##### Records to process
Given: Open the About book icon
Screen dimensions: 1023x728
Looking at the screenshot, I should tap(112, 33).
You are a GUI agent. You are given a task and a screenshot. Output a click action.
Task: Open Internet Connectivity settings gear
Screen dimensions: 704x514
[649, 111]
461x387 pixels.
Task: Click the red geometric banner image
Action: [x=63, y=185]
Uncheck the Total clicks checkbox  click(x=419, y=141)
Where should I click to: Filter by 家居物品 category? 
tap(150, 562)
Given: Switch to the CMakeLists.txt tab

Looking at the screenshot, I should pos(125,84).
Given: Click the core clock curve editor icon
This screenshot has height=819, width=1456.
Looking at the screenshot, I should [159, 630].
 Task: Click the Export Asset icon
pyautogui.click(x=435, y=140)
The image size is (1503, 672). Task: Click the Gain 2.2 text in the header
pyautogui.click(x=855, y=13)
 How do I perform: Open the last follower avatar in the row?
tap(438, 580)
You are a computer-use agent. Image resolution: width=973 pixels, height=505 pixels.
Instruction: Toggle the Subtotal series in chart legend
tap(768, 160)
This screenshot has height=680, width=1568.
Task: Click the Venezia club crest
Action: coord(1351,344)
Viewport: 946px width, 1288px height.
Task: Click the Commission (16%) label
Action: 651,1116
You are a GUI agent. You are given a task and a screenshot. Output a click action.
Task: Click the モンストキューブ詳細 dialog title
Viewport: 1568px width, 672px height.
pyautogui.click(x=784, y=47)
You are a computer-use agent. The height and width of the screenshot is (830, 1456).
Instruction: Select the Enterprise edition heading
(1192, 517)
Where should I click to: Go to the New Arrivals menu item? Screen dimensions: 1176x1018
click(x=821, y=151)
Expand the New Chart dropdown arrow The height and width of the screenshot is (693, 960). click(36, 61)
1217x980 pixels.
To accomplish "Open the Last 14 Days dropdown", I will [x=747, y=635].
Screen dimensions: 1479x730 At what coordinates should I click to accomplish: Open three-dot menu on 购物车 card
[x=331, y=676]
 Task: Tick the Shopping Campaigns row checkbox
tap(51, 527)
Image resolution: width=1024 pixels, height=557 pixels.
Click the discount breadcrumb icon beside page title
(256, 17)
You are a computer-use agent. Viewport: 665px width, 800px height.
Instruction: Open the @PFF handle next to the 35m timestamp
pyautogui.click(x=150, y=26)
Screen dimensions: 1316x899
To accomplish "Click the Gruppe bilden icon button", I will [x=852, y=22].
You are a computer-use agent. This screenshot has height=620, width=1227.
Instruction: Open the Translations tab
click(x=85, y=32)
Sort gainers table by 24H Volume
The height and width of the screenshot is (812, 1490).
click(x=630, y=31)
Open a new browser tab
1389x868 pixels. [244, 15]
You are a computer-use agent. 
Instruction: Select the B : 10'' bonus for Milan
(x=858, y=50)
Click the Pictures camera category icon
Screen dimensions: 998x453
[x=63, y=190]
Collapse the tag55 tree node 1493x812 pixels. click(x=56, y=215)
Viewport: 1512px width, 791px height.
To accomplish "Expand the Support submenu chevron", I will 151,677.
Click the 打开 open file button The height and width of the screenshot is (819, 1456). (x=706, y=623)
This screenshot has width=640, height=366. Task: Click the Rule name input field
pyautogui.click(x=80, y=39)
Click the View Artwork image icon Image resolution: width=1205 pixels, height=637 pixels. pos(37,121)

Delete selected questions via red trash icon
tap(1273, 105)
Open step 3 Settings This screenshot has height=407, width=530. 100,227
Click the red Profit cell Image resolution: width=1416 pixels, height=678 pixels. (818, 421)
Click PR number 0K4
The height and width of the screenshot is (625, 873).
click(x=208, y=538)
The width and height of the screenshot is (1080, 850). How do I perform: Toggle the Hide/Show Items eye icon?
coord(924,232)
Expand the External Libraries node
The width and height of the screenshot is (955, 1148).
##########
#### Direction:
Set out the lines of the records from the start through the line containing "[x=331, y=676]" as a numbered list, leaving out any blank lines.

#### Response:
1. Given: Open the About book icon
2. Screen dimensions: 1023x728
3. Looking at the screenshot, I should tap(112, 33).
4. You are a GUI agent. You are given a task and a screenshot. Output a click action.
5. Task: Open Internet Connectivity settings gear
6. Screen dimensions: 704x514
7. [649, 111]
8. 461x387 pixels.
9. Task: Click the red geometric banner image
10. Action: [x=63, y=185]
11. Uncheck the Total clicks checkbox  click(x=419, y=141)
12. Where should I click to: Filter by 家居物品 category? 
13. tap(150, 562)
14. Given: Switch to the CMakeLists.txt tab
15. Looking at the screenshot, I should pos(125,84).
16. Given: Click the core clock curve editor icon
17. This screenshot has height=819, width=1456.
18. Looking at the screenshot, I should [159, 630].
19.  Task: Click the Export Asset icon
20. pyautogui.click(x=435, y=140)
21. The image size is (1503, 672). Task: Click the Gain 2.2 text in the header
22. pyautogui.click(x=855, y=13)
23.  How do I perform: Open the last follower avatar in the row?
24. tap(438, 580)
25. You are a computer-use agent. Image resolution: width=973 pixels, height=505 pixels.
26. Instruction: Toggle the Subtotal series in chart legend
27. tap(768, 160)
28. This screenshot has height=680, width=1568.
29. Task: Click the Venezia club crest
30. Action: coord(1351,344)
31. Viewport: 946px width, 1288px height.
32. Task: Click the Commission (16%) label
33. Action: 651,1116
34. You are a GUI agent. You are given a task and a screenshot. Output a click action.
35. Task: Click the モンストキューブ詳細 dialog title
36. Viewport: 1568px width, 672px height.
37. pyautogui.click(x=784, y=47)
38. You are a computer-use agent. The height and width of the screenshot is (830, 1456).
39. Instruction: Select the Enterprise edition heading
40. (1192, 517)
41. Where should I click to: Go to the New Arrivals menu item? Screen dimensions: 1176x1018
42. click(x=821, y=151)
43. Expand the New Chart dropdown arrow The height and width of the screenshot is (693, 960). click(36, 61)
44. 1217x980 pixels.
45. To accomplish "Open the Last 14 Days dropdown", I will [x=747, y=635].
46. Screen dimensions: 1479x730 At what coordinates should I click to accomplish: Open three-dot menu on 购物车 card
47. [x=331, y=676]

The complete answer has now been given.